--- Task to carry out ---
Count the lines in the material below that contain the string "width", treating uppercase and lowercase as different. Reply with the number only.

--- Rows ---

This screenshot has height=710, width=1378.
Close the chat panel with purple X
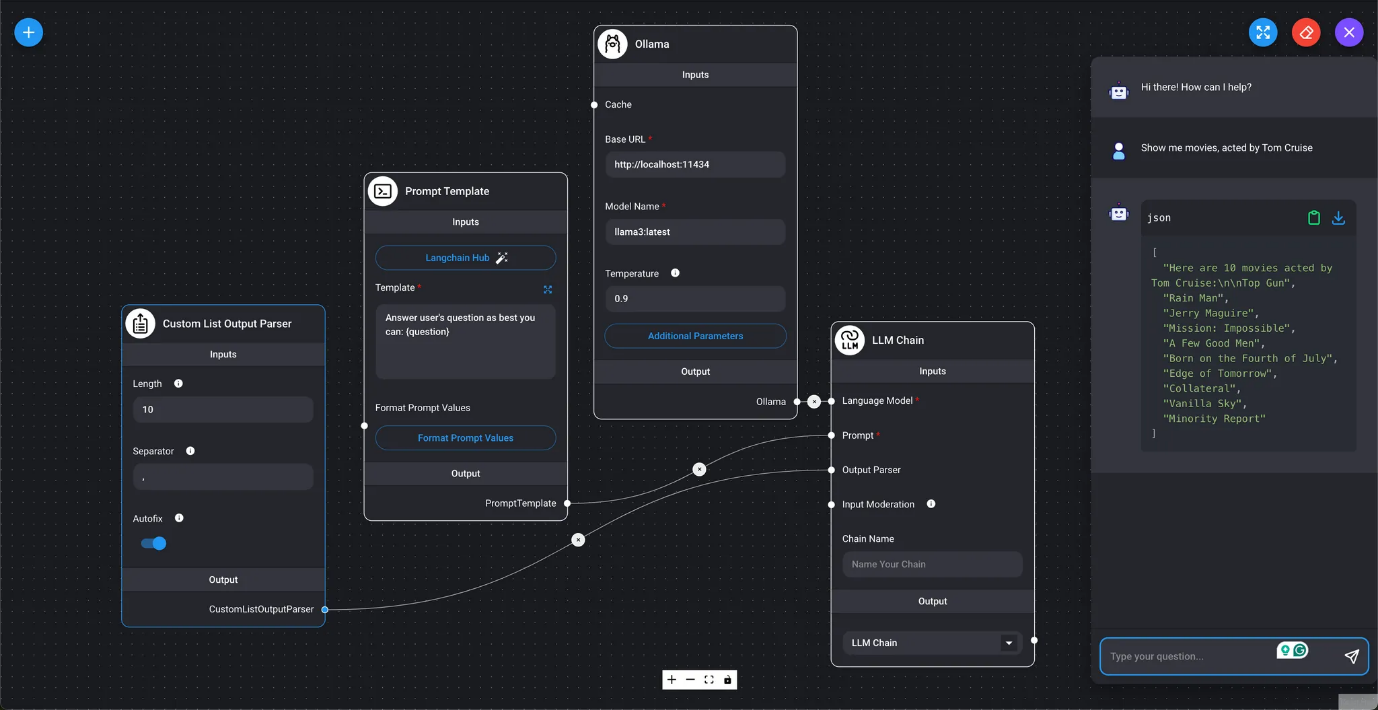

---

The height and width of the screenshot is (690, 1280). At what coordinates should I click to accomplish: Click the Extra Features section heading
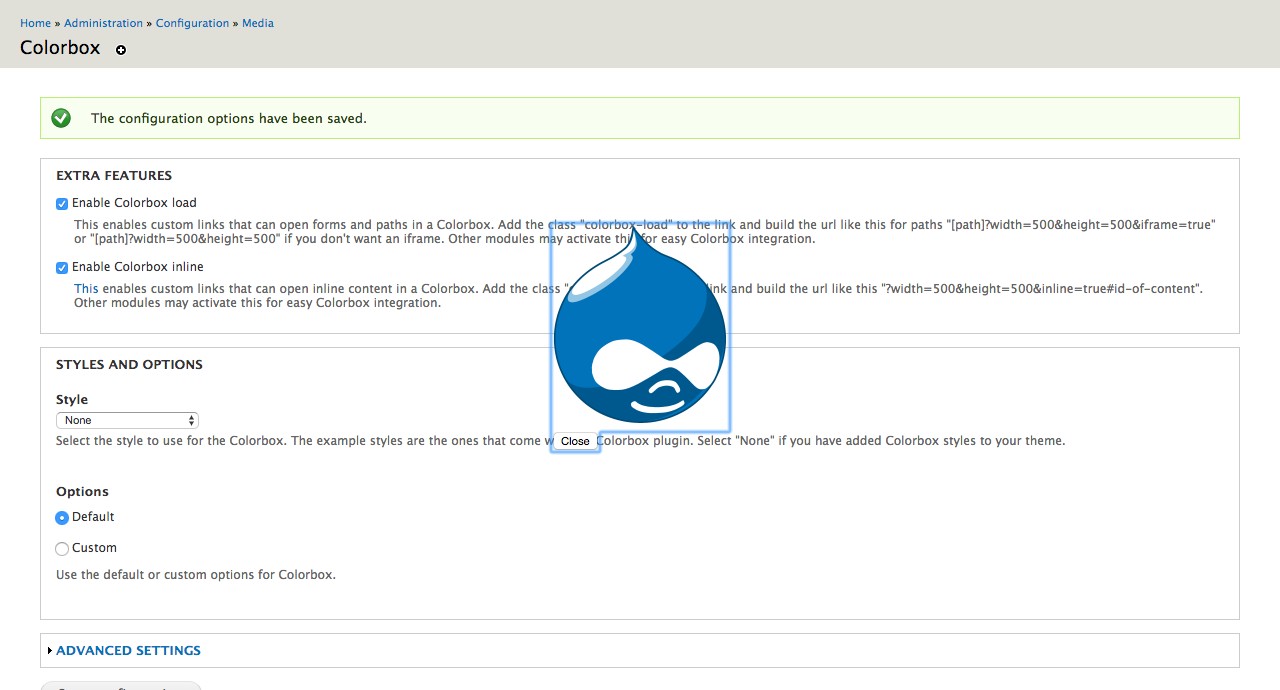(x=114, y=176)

* * *

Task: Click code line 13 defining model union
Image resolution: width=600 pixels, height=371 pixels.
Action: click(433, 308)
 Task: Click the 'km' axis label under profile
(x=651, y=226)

--- Output for this task ---
3